CBRX operates two geographic product segments for its Barostim heart failure therapy: 1) U.S. Segment: Total revenue of $13.7 million in Q1 2026, a $2.5 million (22%) year-over-year increase. This segment contributed 92.6% of total company revenue in the quarter, with 429 revenue units (up from 359 units in Q1 2025). 2) Europe Segment: Total revenue of $1.1 million in Q1 2026, a $27,000 (2%) year-over-year decrease. This segment contributed 7.4% of total company revenue in the quarter, with 56 revenue units (down from 59 units in Q1 2025).

Risks & headwinds

- New federal Medicare Advantage prior authorization regulations require faster payer decisions, which have led to temporary higher initial denial rates from new automated payer review processes, creating near-term administrative uncertainty. - The BenefitHF trial is a large, multi-year trial that will take 12 to 24 months to activate all planned 150 sites and up to ~6 years total to complete, with no guarantee of successful trial results or subsequent FDA approval. - While most initial prior authorization denials are successfully appealed, there is near-term variability in 30-day approval rates as the industry adapts to the new regulatory framework. - CMS outpatient payment rule (OPPS) APC placement remains unresolved, though the company is engaged with regulators, no final outcome is guaranteed. - Revenue growth is still dependent on continued center expansion and adoption ramp, with variable quarterly new center addition, and upside from improved reimbursement is not baked into current guidance.

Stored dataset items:
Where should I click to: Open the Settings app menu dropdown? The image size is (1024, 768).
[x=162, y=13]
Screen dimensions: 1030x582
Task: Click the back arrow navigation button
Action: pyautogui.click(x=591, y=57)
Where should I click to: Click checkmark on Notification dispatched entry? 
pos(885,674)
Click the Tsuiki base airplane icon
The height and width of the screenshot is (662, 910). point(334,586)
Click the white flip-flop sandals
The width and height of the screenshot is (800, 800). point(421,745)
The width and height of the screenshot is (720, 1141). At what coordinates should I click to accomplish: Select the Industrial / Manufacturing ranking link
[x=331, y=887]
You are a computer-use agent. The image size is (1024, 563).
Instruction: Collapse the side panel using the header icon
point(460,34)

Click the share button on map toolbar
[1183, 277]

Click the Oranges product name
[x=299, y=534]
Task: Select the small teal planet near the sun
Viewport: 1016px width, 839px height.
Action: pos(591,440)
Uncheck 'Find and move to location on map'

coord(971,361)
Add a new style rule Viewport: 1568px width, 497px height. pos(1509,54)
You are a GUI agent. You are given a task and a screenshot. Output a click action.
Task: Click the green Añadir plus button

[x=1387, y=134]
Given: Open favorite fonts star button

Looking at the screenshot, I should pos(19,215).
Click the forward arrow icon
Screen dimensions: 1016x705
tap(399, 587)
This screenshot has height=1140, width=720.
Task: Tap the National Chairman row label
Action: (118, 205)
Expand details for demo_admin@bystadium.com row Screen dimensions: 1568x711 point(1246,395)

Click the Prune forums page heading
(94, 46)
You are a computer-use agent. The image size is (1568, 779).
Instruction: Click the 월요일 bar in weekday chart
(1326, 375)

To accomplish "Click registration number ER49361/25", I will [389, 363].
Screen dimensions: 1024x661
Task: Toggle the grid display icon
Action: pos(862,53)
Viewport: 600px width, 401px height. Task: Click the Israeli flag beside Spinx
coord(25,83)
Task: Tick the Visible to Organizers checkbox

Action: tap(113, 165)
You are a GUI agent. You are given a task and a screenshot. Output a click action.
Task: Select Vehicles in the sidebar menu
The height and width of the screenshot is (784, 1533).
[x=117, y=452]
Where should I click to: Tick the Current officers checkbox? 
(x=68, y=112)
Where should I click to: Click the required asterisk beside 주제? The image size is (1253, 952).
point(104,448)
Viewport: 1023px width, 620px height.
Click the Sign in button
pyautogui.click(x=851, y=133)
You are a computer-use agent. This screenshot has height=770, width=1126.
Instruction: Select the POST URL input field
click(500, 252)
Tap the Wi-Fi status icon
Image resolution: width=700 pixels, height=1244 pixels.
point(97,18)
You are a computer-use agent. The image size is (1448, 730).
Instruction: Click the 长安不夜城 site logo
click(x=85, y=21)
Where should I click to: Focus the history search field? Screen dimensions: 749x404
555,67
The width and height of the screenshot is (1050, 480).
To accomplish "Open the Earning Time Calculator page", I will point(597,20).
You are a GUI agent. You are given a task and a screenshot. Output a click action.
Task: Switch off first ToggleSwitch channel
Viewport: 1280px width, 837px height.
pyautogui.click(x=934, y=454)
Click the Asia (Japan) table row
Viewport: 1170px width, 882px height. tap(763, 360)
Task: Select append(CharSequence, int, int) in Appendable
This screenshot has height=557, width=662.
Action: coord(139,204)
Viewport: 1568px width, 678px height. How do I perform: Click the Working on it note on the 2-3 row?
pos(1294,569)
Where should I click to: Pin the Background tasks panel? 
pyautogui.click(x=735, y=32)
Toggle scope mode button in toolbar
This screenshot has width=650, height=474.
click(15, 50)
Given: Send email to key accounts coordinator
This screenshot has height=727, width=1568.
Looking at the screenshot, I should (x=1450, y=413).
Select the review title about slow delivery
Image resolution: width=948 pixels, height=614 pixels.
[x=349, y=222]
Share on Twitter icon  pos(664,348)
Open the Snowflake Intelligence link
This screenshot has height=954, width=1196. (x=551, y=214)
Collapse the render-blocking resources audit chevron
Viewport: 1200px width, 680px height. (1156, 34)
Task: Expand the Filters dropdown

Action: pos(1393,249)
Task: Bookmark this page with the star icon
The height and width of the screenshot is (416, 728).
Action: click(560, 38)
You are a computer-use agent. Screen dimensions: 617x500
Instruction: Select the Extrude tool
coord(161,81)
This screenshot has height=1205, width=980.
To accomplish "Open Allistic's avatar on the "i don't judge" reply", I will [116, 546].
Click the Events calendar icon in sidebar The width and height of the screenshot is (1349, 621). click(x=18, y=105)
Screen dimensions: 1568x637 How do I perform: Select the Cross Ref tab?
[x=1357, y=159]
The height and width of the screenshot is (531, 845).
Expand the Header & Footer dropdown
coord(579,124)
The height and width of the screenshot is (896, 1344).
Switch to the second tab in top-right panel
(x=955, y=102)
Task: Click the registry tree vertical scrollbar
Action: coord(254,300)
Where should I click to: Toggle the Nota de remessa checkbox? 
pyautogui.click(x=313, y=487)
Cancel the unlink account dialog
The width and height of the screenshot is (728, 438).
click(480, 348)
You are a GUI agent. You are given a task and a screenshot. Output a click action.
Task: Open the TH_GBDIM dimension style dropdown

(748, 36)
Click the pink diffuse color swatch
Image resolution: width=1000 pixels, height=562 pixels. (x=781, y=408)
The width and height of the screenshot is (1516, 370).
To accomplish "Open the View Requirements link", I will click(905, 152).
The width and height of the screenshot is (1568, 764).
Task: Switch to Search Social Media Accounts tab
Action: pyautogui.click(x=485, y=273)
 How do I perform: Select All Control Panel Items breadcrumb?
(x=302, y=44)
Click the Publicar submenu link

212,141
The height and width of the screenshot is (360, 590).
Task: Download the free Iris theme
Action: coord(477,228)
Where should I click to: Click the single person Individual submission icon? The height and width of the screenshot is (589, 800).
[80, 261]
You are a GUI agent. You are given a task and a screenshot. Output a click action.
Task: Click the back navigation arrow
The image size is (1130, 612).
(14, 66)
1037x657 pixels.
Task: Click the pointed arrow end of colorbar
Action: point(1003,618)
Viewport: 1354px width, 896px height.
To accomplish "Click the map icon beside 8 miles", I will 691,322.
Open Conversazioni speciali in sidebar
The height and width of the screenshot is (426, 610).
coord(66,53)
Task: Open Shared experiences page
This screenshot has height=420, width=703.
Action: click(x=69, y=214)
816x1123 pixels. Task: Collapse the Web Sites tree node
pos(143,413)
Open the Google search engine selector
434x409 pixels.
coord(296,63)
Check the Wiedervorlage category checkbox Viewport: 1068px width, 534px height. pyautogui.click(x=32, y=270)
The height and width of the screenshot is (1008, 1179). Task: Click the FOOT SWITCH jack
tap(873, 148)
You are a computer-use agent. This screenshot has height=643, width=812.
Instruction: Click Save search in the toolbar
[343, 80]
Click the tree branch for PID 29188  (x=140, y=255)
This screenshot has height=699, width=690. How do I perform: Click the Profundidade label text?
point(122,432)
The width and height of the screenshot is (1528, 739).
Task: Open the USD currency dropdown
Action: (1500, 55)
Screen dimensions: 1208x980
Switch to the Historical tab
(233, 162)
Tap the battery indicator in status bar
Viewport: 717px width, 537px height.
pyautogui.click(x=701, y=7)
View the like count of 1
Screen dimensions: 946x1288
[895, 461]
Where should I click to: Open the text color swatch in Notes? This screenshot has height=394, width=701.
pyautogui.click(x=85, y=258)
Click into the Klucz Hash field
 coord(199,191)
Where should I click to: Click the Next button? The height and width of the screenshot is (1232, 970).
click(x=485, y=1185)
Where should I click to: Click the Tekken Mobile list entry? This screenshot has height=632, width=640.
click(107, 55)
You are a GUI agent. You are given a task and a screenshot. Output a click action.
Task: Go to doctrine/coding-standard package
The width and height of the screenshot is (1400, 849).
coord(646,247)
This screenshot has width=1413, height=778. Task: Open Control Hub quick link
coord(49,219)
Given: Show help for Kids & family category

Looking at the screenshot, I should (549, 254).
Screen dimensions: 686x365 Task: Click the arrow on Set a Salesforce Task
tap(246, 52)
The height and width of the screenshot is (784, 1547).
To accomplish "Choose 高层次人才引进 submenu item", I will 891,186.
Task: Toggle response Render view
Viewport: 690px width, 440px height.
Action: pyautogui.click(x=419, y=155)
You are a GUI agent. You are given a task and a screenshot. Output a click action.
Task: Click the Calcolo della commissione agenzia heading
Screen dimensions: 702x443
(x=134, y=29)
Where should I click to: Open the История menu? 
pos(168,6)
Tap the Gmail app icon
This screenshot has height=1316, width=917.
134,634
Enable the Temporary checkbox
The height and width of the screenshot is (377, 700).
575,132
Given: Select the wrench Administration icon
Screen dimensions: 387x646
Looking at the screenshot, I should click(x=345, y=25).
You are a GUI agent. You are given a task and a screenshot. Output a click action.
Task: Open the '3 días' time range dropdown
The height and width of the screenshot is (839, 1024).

▶ _Work order_
Continue the CBRX Barostim segment and risk summary, picking up after its final sentence.

▶ _Exercise response_
Analyst Q&A

  • Q: The Q1 March approval rate dipped due to new payer automation; how are you addressing this, and is this dynamic already accounted for in 2026 guidance? /

    A: The higher initial denials stem from AI-driven automation used by payers to gain additional time for decisions, mostly based on administrative gaps rather than clinical disagreements. CBRX has deployed its own AI tools to ensure complete prior authorization submissions, and ~80% of initial denials are overturned on appeal. Guidance assumes 2026 approval rates match 2025's 44% 30-day rate; Q1 2026's 46% year-to-date rate is already slightly better, so the current dynamic does not threaten the existing guidance, and potential future improvement is not baked in pending further data.

  • Q: How will the BenefitHF trial ramp in 2026, and how does it drive engagement with new centers? /

    A: BenefitHF addresses all three core adoption barriers (awareness, clinical evidence, patient access) and creates a national coverage pathway for trial patients, tripling the eligible patient pool. It serves as an engagement tool for both conservative centers new to Barostim and existing centers that can now treat more patients. Site activation will take 12-24 months to reach the 150-site target, so the company is not setting aggressive monthly activation expectations for 2026, with full trial completion expected around the early 2030s.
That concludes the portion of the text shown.